━━ Dataset content

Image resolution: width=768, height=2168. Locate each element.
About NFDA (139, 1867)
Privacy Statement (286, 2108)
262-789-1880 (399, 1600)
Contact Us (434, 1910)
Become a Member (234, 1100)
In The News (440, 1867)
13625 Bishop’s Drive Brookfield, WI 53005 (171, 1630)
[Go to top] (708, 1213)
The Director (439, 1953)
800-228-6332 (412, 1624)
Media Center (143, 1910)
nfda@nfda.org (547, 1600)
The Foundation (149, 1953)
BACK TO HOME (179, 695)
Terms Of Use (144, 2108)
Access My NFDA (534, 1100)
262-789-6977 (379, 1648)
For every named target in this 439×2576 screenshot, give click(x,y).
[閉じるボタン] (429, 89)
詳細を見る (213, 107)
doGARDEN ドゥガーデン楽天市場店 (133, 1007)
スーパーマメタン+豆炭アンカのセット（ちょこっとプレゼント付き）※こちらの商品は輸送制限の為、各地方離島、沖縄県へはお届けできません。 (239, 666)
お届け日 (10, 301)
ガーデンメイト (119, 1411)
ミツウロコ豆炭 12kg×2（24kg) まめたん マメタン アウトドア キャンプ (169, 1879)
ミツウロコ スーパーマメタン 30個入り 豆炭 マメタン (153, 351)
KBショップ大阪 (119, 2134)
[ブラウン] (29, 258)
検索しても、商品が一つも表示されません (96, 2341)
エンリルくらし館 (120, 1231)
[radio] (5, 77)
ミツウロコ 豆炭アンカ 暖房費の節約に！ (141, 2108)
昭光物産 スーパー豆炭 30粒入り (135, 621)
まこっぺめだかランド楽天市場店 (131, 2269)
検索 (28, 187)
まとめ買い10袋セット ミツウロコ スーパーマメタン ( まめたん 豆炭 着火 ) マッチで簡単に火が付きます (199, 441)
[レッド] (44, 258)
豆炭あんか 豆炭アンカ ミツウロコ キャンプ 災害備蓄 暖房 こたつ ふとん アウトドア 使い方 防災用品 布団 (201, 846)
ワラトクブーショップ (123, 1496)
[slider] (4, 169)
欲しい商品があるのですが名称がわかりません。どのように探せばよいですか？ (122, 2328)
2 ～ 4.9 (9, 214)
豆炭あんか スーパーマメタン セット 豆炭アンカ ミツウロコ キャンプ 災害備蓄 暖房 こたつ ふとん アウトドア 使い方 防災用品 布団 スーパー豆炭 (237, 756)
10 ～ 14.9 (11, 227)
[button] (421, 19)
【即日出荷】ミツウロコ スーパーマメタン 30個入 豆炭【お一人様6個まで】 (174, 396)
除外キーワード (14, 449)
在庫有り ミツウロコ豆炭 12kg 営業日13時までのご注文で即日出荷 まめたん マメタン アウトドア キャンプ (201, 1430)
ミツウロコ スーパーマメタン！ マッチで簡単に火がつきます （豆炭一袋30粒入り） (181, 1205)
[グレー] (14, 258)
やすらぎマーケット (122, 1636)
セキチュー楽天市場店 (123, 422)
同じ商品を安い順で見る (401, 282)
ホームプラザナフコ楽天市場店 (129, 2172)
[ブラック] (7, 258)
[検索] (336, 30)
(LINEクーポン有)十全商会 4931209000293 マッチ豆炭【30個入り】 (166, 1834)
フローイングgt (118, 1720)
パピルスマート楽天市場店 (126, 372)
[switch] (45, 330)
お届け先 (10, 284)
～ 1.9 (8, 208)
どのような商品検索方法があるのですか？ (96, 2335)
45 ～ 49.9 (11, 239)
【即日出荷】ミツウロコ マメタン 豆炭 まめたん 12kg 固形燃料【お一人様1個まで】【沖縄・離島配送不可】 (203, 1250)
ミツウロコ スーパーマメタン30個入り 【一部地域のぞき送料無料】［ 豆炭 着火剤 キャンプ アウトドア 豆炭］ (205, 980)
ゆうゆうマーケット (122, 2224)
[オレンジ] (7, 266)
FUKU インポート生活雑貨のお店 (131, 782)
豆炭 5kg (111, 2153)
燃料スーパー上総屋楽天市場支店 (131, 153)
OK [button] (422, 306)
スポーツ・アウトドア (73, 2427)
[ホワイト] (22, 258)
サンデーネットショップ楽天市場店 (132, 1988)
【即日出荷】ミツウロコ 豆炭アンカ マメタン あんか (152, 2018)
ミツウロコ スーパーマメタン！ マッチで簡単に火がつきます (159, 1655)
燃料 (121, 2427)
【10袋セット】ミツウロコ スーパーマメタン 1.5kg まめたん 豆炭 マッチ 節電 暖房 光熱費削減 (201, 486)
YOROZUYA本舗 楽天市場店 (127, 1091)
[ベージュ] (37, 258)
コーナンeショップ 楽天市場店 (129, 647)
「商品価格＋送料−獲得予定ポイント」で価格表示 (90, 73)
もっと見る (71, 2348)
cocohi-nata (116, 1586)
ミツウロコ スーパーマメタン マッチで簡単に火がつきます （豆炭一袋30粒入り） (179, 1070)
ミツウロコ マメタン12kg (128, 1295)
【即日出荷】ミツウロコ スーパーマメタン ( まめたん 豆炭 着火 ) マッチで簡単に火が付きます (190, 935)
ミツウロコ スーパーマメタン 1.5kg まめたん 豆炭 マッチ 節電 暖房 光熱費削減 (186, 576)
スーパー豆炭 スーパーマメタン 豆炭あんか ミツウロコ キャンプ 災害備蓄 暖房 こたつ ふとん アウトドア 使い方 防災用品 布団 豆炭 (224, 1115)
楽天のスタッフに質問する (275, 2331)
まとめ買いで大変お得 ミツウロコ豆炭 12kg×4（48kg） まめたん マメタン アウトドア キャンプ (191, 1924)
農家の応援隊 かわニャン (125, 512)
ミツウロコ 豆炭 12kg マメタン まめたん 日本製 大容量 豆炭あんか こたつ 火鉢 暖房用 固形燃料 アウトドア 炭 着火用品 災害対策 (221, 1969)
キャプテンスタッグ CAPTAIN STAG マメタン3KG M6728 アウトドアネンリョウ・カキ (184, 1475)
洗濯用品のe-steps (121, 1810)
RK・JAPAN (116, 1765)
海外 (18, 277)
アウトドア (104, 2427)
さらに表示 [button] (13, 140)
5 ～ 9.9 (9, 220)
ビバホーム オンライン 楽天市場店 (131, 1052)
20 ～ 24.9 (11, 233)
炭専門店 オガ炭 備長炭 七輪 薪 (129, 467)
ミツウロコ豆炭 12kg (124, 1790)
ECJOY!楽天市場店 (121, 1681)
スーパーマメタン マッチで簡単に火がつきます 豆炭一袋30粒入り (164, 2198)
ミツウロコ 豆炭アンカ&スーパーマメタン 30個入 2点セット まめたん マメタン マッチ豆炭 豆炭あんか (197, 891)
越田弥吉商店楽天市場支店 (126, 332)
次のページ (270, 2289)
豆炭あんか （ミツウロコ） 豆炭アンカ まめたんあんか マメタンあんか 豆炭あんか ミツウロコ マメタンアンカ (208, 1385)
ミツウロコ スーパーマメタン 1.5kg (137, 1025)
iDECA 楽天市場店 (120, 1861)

━━━━

How to complete this task: All lines of the records above that carry the word "豆炭あんか" should be listed.

Exercise response:
豆炭あんか 豆炭アンカ ミツウロコ キャンプ 災害備蓄 暖房 こたつ ふとん アウトドア 使い方 防災用品 布団 (201, 846)
豆炭あんか スーパーマメタン セット 豆炭アンカ ミツウロコ キャンプ 災害備蓄 暖房 こたつ ふとん アウトドア 使い方 防災用品 布団 スーパー豆炭 (237, 756)
スーパー豆炭 スーパーマメタン 豆炭あんか ミツウロコ キャンプ 災害備蓄 暖房 こたつ ふとん アウトドア 使い方 防災用品 布団 豆炭 (224, 1115)
ミツウロコ 豆炭 12kg マメタン まめたん 日本製 大容量 豆炭あんか こたつ 火鉢 暖房用 固形燃料 アウトドア 炭 着火用品 災害対策 (221, 1969)
ミツウロコ 豆炭アンカ&スーパーマメタン 30個入 2点セット まめたん マメタン マッチ豆炭 豆炭あんか (197, 891)
豆炭あんか （ミツウロコ） 豆炭アンカ まめたんあんか マメタンあんか 豆炭あんか ミツウロコ マメタンアンカ (208, 1385)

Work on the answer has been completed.